"Ik heb altijd gedacht dat het Paradijs een soort bibliotheek zou zijn" - Jorge Luis Borges

Ultramarijn

Maandag, 20 november, 2006

Geschreven door: Henk van Woerden
Artikel door: Dinie Schoorlemmer

Mythisch verhaal over migranten, verscheurd tussen oost en west

Het kan nog steeds gebeuren dat je een boek onder ogen krijgt waarin onschuld, passie en heimwee een verhaal vertellen dat je ademloos volgt en dat je achterlaat met kippenvel en een jaloers makende bewondering voor een cultuur die hoger reikt en dieper graaft dan wij hier zijn gewend. Zo’n boek is Ultramarijn.
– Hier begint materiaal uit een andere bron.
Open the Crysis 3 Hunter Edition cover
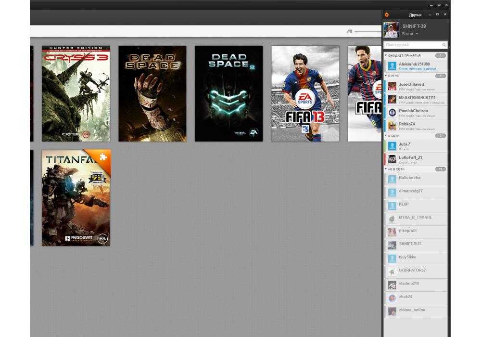The image size is (481, 337). coord(76,93)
De roman bestaat uit drie delen, ieder gewijd aan een pigment van het Aziatisch blauw: het azuur van water, het hemelsblauwe ceruleum en het lapis lazuli waarin het goud doorschemert dat via Azië de Europese kusten heeft bereikt. De vorig jaar overleden schrijver Henk van Woerden kreeg voor dit boek de Gouden Uil 2006. Het eerste deel speelt zich af in de jaren vijftig in Kusaliman, een havenstad in de Levant. Hier wonen Joakim en zijn zusje Aysel, beide met speelse handen en verliefde voeten. Als hun vader vermoedt wat er aan de hand is, worden ze uit elkaar gerukt. Joakim moet naar een verkennerskamp, hoog in de bergen, waar hem discipline en tucht worden bijgebracht. ‘s Nachts droomt hij van Aysel; hun kamer in de verlaten villa, de divan met een sjaal erover en schelpjes in de vensterbank. Bij terugkomst in Kusaliman heeft het leger de macht overgenomen. In de chaos zoekt Joakim naar Aysel. Hij vindt haar niet. Ze is door hun vader meegenomen naar West-Europa. Joakim leert spelen op de achtergebleven luit en zal zijn verdere leven blijven verlangen naar zijn zus.

De belangrijke thema’s uit de roman zijn in dit eerste deel al aanwezig. Van Woerdens proza is een feest voor de zintuigen. Aysels recepten vragen erom bereid te worden; versgeplukte jonge aubergines verwijzen naar de sensuele onschuld van de twee jonge mensen. Behalve het incest-motief gaat het over politieke onrust, waarbij vreemdelingen het moeten ontgelden.

Een ander thema is luitmuziek. Klanken zijn als bloemengeuren, ze bestaan naast elkaar, maar niet boven of onder elkaar. ‘Je klimt niet langs een ladder omhoog, je daalt niet af,’ zegt de muziekleraar tegen Joakim,‘je weeft en je mengt. Dat is het belangrijkste: het weven en de kleurverschillen van de makám. Dat is het grote onderscheid met de Europese muziek.’ Dit welhaast politieke adagium brengt muziek voort die de ‘onbeschrijfelijke afstand tussen mensen’ zal weten te overbruggen.

Geschiedenis Magazine

Het tweede deel vertelt het verhaal van Aysel, die krap een generatie later in Frankfurt woont met haar opgroeiende dochter Özlem, die niet weet wie haar vader is. Alleen Aysel heeft gezien dat de brede voeten van haar dochter lijken op die van Joakim en de lezer signaleert een subtiele verwijzing naar de gezwollen voeten van Oedipus. Aysel begint een restaurant – Aysel’s Ecke – en Özlem belandt in Amsterdam in de prostitutie, maar komt tijdens een vakantie in Doğrun terecht.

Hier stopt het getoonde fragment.